There are some serious problems and
we certainly cannot overlook them. We talked about split jurisdiction in
respect of regulations and that is a problem that has plagued transportation
ministers and communications ministers for years because of competing policies,
competing regional-economic policies. They are something that we cannot sniff
at. These are things that are, in some cases, driving our regional economies.
And to reach out and to adopt national policies sometimes means compromising
what could be of very real benefit to our own economies. We have to consider
market forces as well. The transportation industry is itself run by a
conglomeration of businesses and each one of those operates, like other
businesses, according to profit and loss. They have a very narrow agenda. We
have to talk seriously about funding. These improvements to our national
transportation system cost a tremendous amount of money and, if we are going to
get serious about improving our infrastructure, we are going to have to
understand that we have to drop some things from the agenda. This is a very
difficult decision. This cannot just simply be another line item in the budget.
In our budget, albeit probably the smallest in the country, we spend an
enormous amount of money on transportation, out of necessity, and we cannot
change that because of our policy with respect to binding our territory
together. But we have to understand that if we regard this as just being
another subject for discussion and do not really pay close attention to what it
ultimately means in respect of the Canadian cultural identity then I think,
ultimately, we are blowing in the wind because we are not going to be making
the gains we want.
Joe Comuzzi, MP: I do not know what the procedure is at the
Commonwealth Parliamentary Conferences but just recently I attended a meeting
of the Canada-U.S. Interparliamentary Group committee and we made
recommendations at that meeting in respect of the salmon fishing on the west
coast. We made recommendations in respect of the control of lamprey on the
Great Lakes water system and we made recommendations with respect to zebra
mussel.
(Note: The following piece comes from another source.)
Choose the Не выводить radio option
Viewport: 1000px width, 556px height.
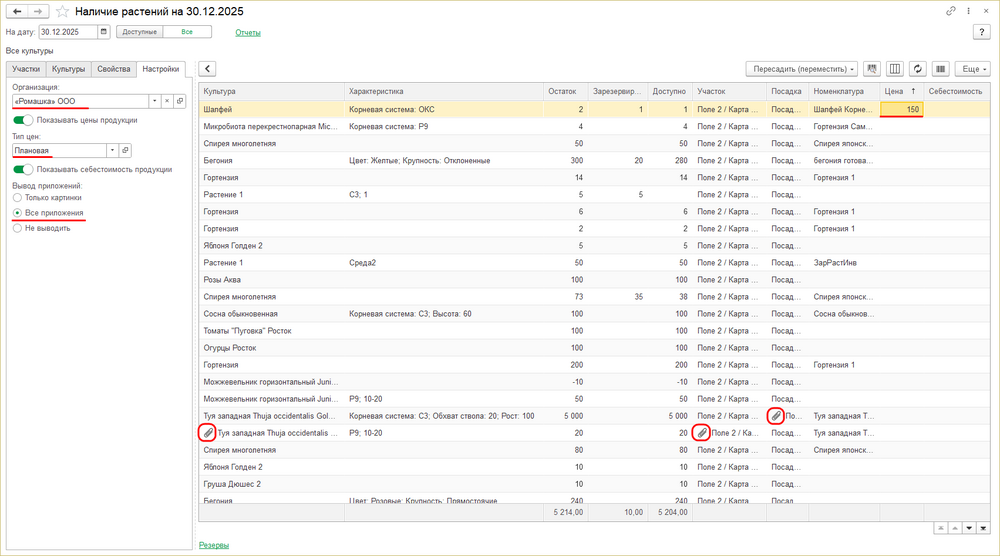17,228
We took those respective recommendations back to the Senate and the
House in the United States and the Parliament of Canada and I think we made
some headway.
I do not know what the procedure is
here but it seems to me that if I was to wrap up a consensus of opinion, it is
that we do need a national transportation policy. I wonder whether it would not
be wise to make a recommendation from this parliamentary Conference, that we
recommend in the strongest terms that a national transportation committee be
structured immediately with representation from the federal government, each
provincial government and territory and embracing the large urban areas. It is
so vital to the future of Canada that a meeting should be convened at the
earliest possible time to discuss those issues that we consider to be of vital
importance to the unity and the continued unity of Canada.
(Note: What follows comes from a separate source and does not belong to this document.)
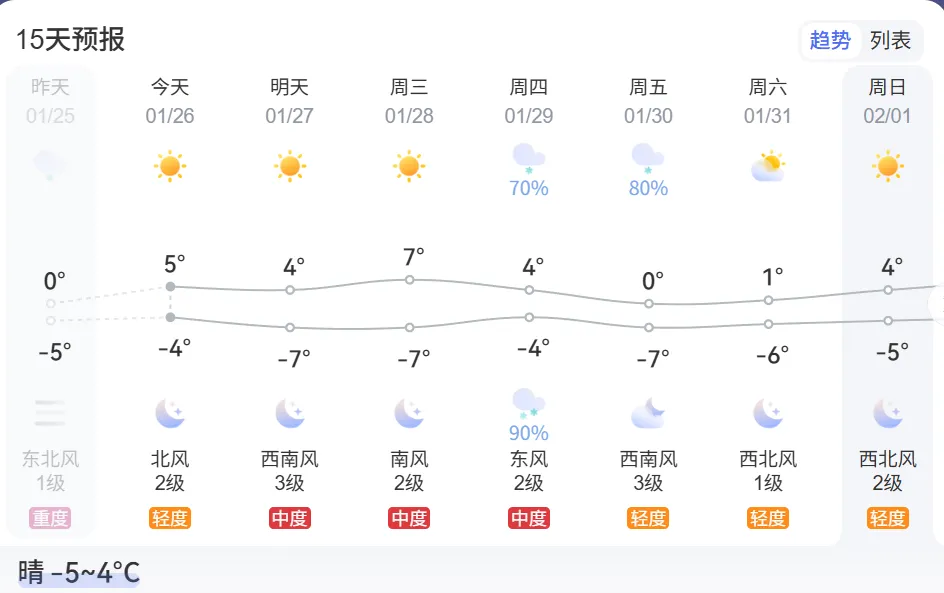Click today's 轻度 air quality badge
Viewport: 944px width, 593px height.
point(170,518)
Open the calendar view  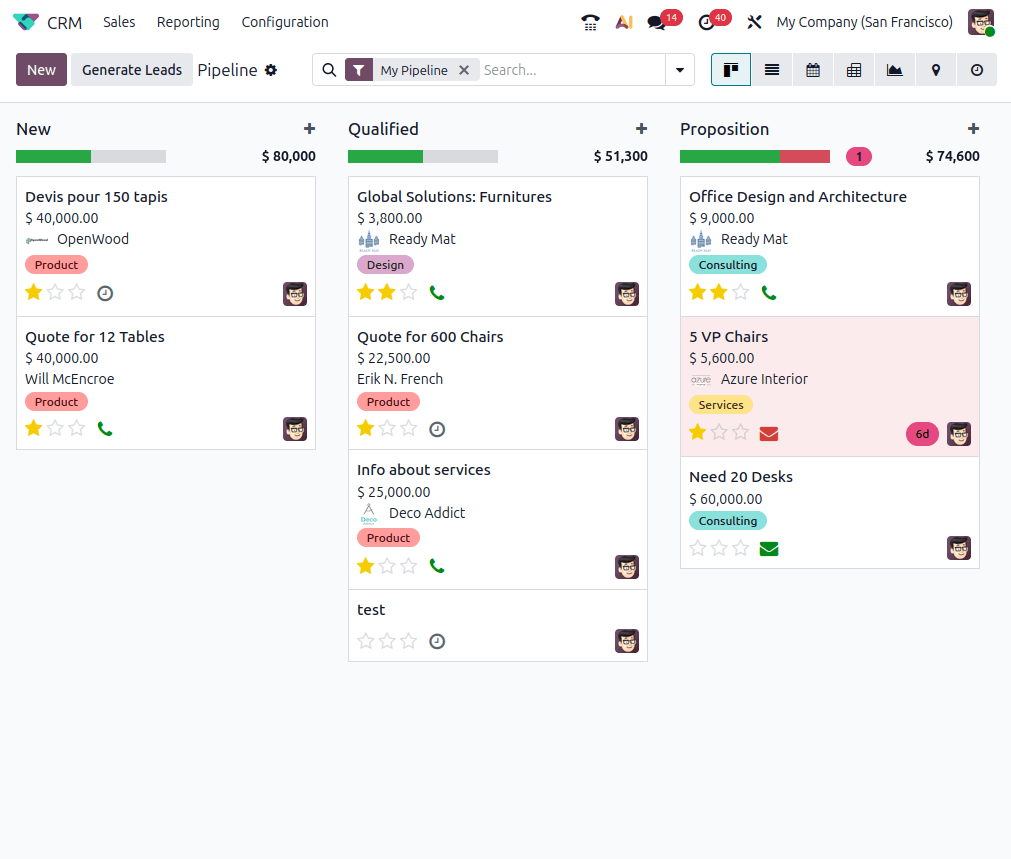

I think that would summarize what
we have been trying to say here today and that perhaps could be something very
constructive that we could come out of this parliamentary conference.
I think we could agree on that
because as someone mentioned before we can start doing business internationally
we have to start being able to do business on a level playing field
domestically and with these barriers that we keep putting up interprovincial
trade is not operative any more. You cannot have truckers stopping between
Manitoba and Ontario and measuring how much gas they have. It is not sensible.
So we have got to open up the barriers between the provinces not only on the
aspect of free trade between the provinces but free transportation between the
provinces, eliminating all of the barriers with respect to transportation. That
could perhaps be the first item and the first step in the large wall that will
have to be built with respect to transportation problems in our country.